As a fact, of course, what these complainants have missed is the use to which this aristocratic circle has been put in the life-history of the hero. For Proust, like any writer that can be read over and over again, has stamped his work through and through with his own peculiarly coloured personal psychology. And if there is one theme that is being insistently played throughout the whole work (like Swann’s and Odette’s phrase from Vinteuil’s sonata), in incident after incident, in the adventures of one character after another, it is that theme of sadness that no ideal state is attainable in this world, not so much because we cannot climb, nor even because the ideal becomes illusion on attainment, but because the object to which we attach our ideal is, of necessity, not seen as it really is, but always as we long for it to be. This, with its complement that the mere fact of not being able to possess may lead to desire even when the object in itself does not seem very desirable, is at the very heart of Proust’s philosophy.

This worship of his hero’s for aristocracy is only an incident in this continual theme. It is in essence exactly the same as all his other deceptions. When Gilberte was the beautifully dressed child of his idol, Swann, surrounded by a halo of romance owing to her friendship with the writer Bergotte, and when she appeared to look down on his advances, there was nothing on earth he would not give, nothing he would not do, to obtain her friendship. Yet when once that friendship is attained the interest in her fades away imperceptibly till she plays no more part in his life than a memory of what was once so bitterly wanted. So it is with the petite bande of young girls at Balbec while it presented a united and exclusive front to the world. So it is with the chief of that band, Albertine herself. Desirable while she has held aloof, she becomes through knowledge, through the loss of that mystery which had existed, as it always does, not in her, but only in him who longed for her, almost boring. He is on the point of leaving her, of finishing with the liaison once and for all. Suddenly all is changed. He has reason to doubt her complete faithfulness to him. With the pain of this doubt love is once more awakened, and at the end of the last published volume we leave him on the point of rushing off to Paris to marry her. This, again, is the whole meaning of Swann’s marriage with the vulgar and impossible Odette de Crécy. It is the continual theme of all the pitiable deceptions of M. de Charlus. “Besides,” he says in one place,

the mistresses with whom I have been most in love have never coincided with my love for them. True love it must have been, since I subordinated everything else in the world to the chance of seeing them, of keeping them to myself, and would burst into tears if, one evening, I had heard them speak. But they themselves must be regarded rather as endowed with the property of arousing that love, of raising it to its paroxysm, than as being its embodiments.... You would have said that a virtue which had nothing to do with them had been arbitrarily attached to them by Nature, and that this virtue, this quasi-galvanic power, had the effect on me of exciting my love—that is to say, of controlling all my actions and causing all my sorrows. But from this the looks or the brains or the favours shown me by these women were entirely distinct.

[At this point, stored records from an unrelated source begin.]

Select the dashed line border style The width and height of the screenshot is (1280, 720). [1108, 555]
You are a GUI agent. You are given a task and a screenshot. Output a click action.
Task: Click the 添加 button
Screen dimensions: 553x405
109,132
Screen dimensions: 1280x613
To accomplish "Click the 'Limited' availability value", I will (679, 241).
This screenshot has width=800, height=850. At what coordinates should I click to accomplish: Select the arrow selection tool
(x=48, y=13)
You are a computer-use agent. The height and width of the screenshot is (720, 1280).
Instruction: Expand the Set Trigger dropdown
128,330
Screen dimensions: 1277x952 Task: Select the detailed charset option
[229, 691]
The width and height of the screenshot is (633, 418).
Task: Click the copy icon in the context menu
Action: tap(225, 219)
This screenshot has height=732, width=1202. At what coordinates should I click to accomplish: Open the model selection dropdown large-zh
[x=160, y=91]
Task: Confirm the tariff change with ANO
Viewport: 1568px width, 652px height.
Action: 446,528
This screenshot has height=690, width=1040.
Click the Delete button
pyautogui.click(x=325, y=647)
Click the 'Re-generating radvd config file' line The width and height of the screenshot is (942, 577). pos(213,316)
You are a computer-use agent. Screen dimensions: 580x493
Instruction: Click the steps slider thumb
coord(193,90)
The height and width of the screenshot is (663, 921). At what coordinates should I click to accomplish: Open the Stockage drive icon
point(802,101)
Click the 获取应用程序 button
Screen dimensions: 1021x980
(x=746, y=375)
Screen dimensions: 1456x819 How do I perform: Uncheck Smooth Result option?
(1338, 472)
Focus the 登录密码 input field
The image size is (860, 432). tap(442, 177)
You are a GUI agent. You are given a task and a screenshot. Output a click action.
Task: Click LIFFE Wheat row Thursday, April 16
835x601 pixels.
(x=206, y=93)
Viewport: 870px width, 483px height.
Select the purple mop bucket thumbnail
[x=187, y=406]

It is in this setting, then, that one must think of the young man’s fascination by what was after all far the most socially charming circle that he could have entered. The desire for a real aristocracy, not merely of brains, but surrounded by all the wealth of history and legend, is understandable enough. The only doubt is whether its representatives exist. But in Proust himself the charm undoubtedly is a subtler thing than that. It has something of the appeal of a dead religion for him. While it was still a power in the world one would have found him in opposition, as the Prince de Guermantes found himself in opposition to the army authorities when at last, and at such pain to himself, he began to suspect their conduct of the Dreyfus case. But aristocracy as a power in France is dead; it is only the ritual, the historic associations, the complete existence of a little world within a world, that remain.